No capitalismo essa lógica se inverte. A regra de Aristóteles deixa de ser lida como um problema de distribuição dos bens, sendo vista, a partir de agora, enquanto uma norma. Assim, independentemente de seu conteúdo ou procedimento, a regra perde seu sentido para uma norma que encerra, nela mesma, o sentido para justiça.
Antes o direito não estava nas normas, mas nas coisas. Anteriormente à Idade Moderna a justiça era uma atividade de encontrar a natureza das coisas. O jurista deveria agir no sentido de conformar os bens, as pessoas, os fatos e as situações a essa natureza. Daí surgiria o justo.
Assim, para Aristóteles, a eqüidade, que busca a justiça em cada caso concreto, era mais importante que a lei. Na antiguidade o jurista teria de ser capaz de buscar na situação concreta, nas coisas, sua natureza e a justiça ali envolvida. O fenômeno jurídico era considerado muito maior que a sua mera normatividade.

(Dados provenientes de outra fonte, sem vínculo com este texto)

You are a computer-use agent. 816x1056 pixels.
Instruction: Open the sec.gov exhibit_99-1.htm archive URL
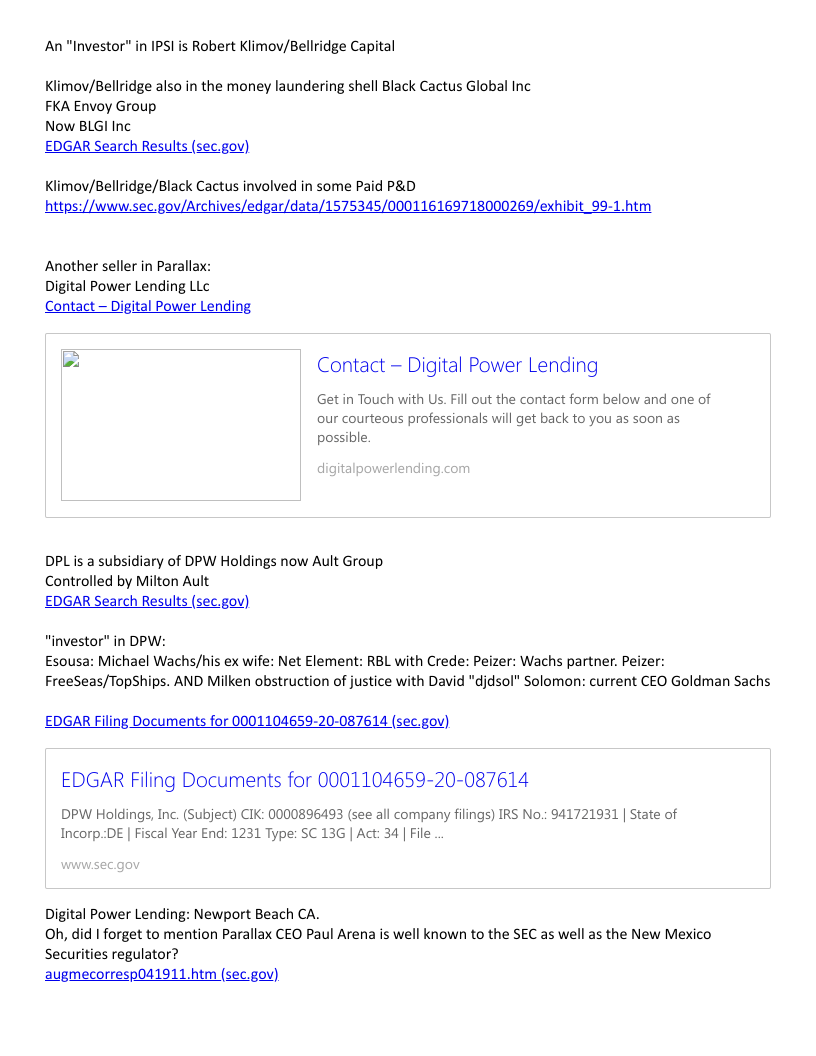(x=348, y=206)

No capitalismo, contrariamente, o direito identifica-se às normas estatais e a todos os seus fenômenos teóricos correlatos. Fato devido às necessidades prementes da exploração mercantil e produtiva do capital. Se a sabedoria era uma virtude jurídica no passado, hoje a virtude jurídica que se busca é o conhecimento técnico. Para nós o direito é técnica e não arte.
O artesanato jurídico do passado parece injusto visto com os olhos do presente e, de fato, o é. Nas sociedades pré-capitalistas os que detinham o poder nas relações sociais acabavam, na maioria dos casos, consolidando a ordem injusta em que viviam, porém tudo a depender da vontade de quem mandava. O direito era incerto, imprevisível. O capitalismo, no entanto, por meio da institucionalização estatal, apenas tornou previsíveis e consolidadas suas injustiças. Por isso, a crítica ao capitalismo não é uma volta ao passado, mas a sua superação, a chegada a uma sociedade sem classes e sem exploração. A chegada ao Socialismo. Pois somente com esta superação será possível chegar-se às pessoas, às coisas, aos fatos.
O direito como fenômeno específico é necessário ao capitalismo. A superação deste será a superação do mundo tecnicista dos juristas. O fim do direito específico é o fim do próprio capitalismo. Por isso, a crítica marxista de que a extinção do capitalismo será a extinção do direito.
Portanto, a arte do jurista de fazer justiça é praticamente impedida sob o capitalismo. O jurista deve ser mecânico, técnico. Suas aspirações e seus desejos são enterrados pela prática sufocante da realidade e pela distorção estrutural da sociedade. Por isso, a postura autêntica do jurista deve ser a da transformação da própria sociedade capitalista. Assim, ele só será autêntico quando vivermos no mundo socialista e o direito for uma arte ou quando ele lutar pela destruição da sociedade capitalista.